DeMille’s associates urged him to consider the 31-year-old Heston, showing DeMille Heston’s headshot next to images of Michelangelo’s sculpture of Moses.
Even with Heston secured, when DeMille’s crew began filming on location in Egypt in 1954, Boyd surprised everyone with a visit to the set—possibly DeMille’s version of a safety net during those first days in production.
It wasn’t lost on those who worked on the movie—particularly the young, Jewish composer of the film’s score, Elmer Bernstein—that DeMille was filming in a country that sought to destroy the new state of Israel.
Far from slow of speech and of slow tongue, Heston’s Moses is the great communicator of the story, almost not in need of Aaron (John Carradine) as his spokesman.
When Heston tells Yul Brynner, “Let my people go,” you can almost hear Ronald Reagan 30-some years later exhorting Mr. Gorbachev to “tear down this wall.”
It’s no accident. DeMille threw down the anti-communist gauntlet in his Ten Commandments curtain speech, shown in theaters at the opening of the 1956 movie.
“The theme of this picture,” DeMille intones, “is whether men are to be ruled by God’s law or whether they are to be ruled by the whims of a dictator like Ramses. Are men the property of the state, or are they free souls under God? This same battle continues throughout the world today.”
In the script, Heston is given more than a few lofty monologues. Though this Moses is pained to know Egyptians will suffer in the plagues, he’s still more of a monument then a fully fleshed person.
This does help Yvonne DeCarlo’s interpretation of Zipporah, Moses’s wife, when she utters, “I lost him when he found his God.”
Adjusted for inflation, DeMille’s 1956 The Ten Commandments remains one of the highest-grossing box office films of all time.
Celebration of Youth
When Hollywood moguls Steven Spielberg, Jeffrey Katzenberg and David Geffen formed their own studio, DreamWorks SKG, in 1994, they decided in short order to present their version of the Exodus narrative.
With Katzenberg’s expertise from The Walt Disney Company and songs written and composed by Stephen Schwartz, DreamWorks SKG released its animated feature musical The Prince of Egypt in 1998.
The Prince of Egypt is one of only two animated features not released by Disney to gross more than $100 million in the United States.
It continues on as a staple, shown to children at home and in religious school settings as an introduction to the Exodus.
The main characters—Moses, Ramses, Aaron and Miriam—are depicted as decidedly young adults throughout, perhaps to resonate with a new generation and its children.
One appeal of the gorgeously animated film is the sense of wonder we often catch in the face of Moses, as voiced by Val Kilmer.
As with Heston’s Moses, Kilmer’s has a mind-altering revelation at the Burning Bush and from that moment, he’s all in.
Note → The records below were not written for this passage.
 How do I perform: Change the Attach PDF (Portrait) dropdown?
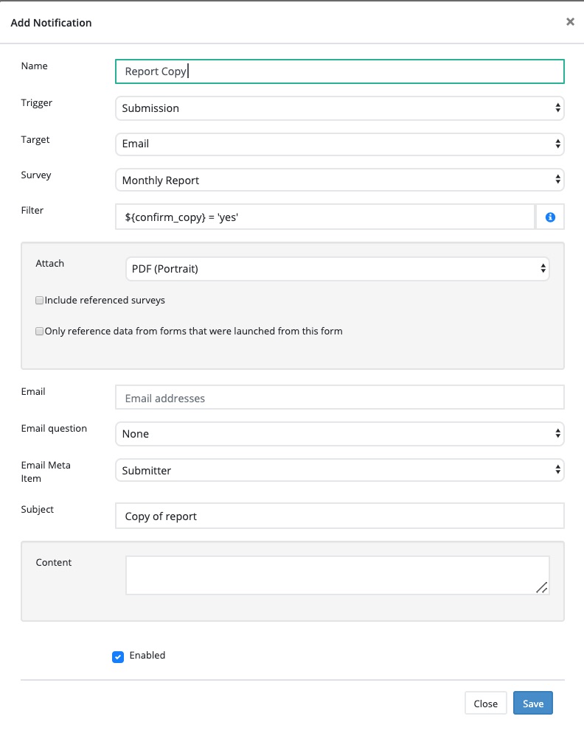tap(337, 269)
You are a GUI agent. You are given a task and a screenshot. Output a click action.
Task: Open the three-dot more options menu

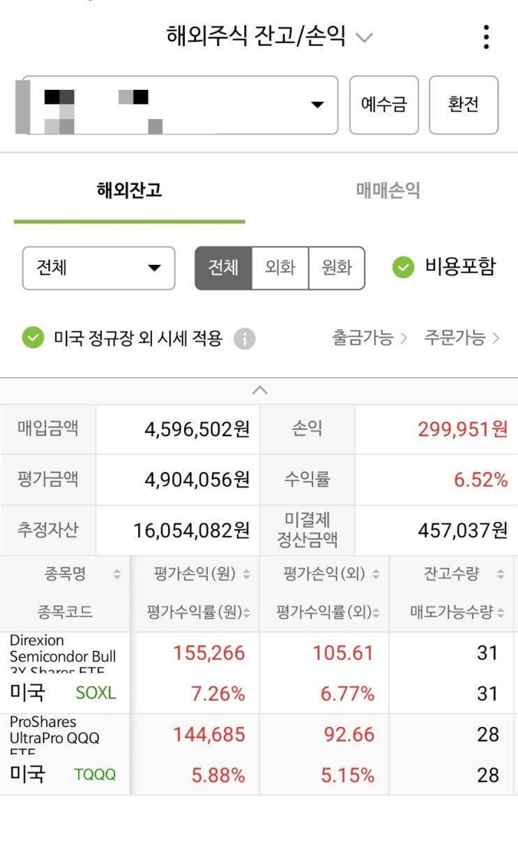tap(486, 37)
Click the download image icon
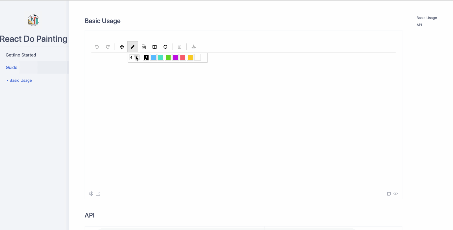453x230 pixels. click(x=194, y=47)
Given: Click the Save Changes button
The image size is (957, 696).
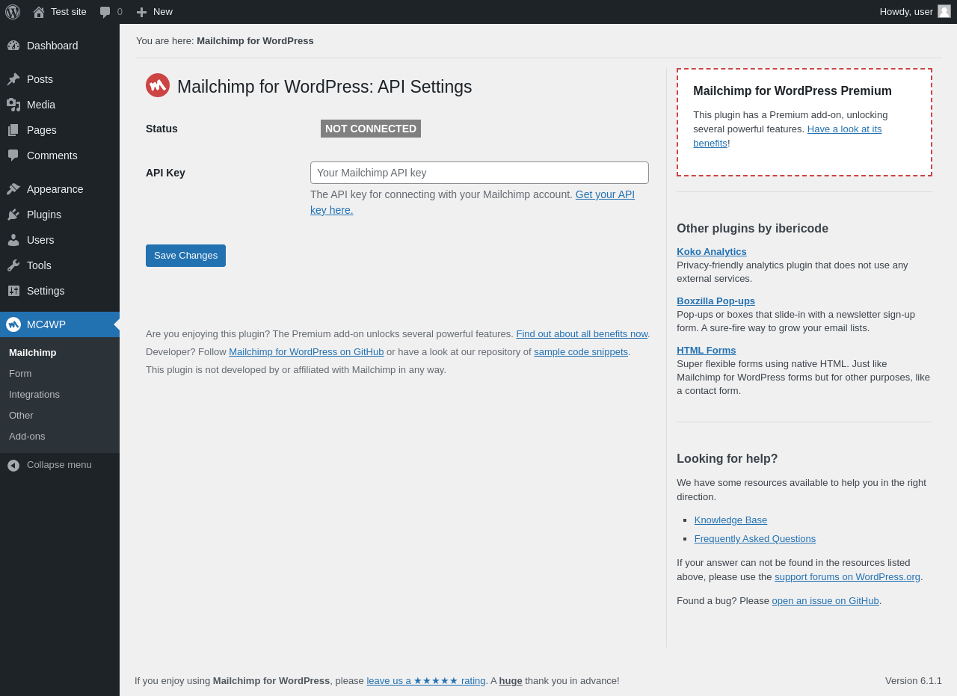Looking at the screenshot, I should click(x=185, y=256).
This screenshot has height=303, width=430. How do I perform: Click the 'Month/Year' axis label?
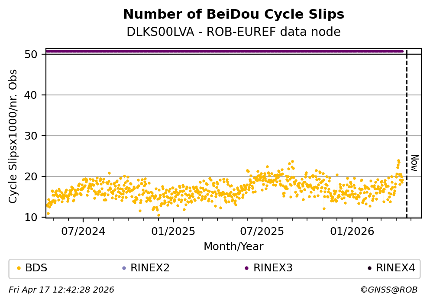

Heston and Kilmer, each in his own time, provided the voice for God in their respective movies, following a Midrash (rabbinic commentary) that God spoke to Moses in a voice that would be familiar and comfortable to him.
For an Age of Anxiety
Considering what little direction Ridley Scott’s Moses receives from God or God’s messenger boy, Malak (Isaac Andrews), Christian Bale presents a character who is rightly anxious and anguished in the newly released Exodus: Gods and Kings.
In this script, the Israelite God pretty much keeps Moses in the dark on how all will move forward, except to ask Moses to be God’s general.
A former military leader in Egypt’s army, this Moses relies on his wartime skills to rally the Israelites into the beginnings of revolt, a small-scale war of attrition.
When that doesn’t work, God tells the now Robin Hood-like Moses, “For now, you can watch.” God then takes charge.
Scott brings a knack for conveying the ancient world as a pretty rough neighborhood.
But this Moses doesn’t get a sense of where it’s all heading; that doesn’t leave much room for the audience to follow.
Will theatergoers anoint Bale as this generation’s Moses? The answer is as hard to decipher as a message in Exodus: Gods and Kings.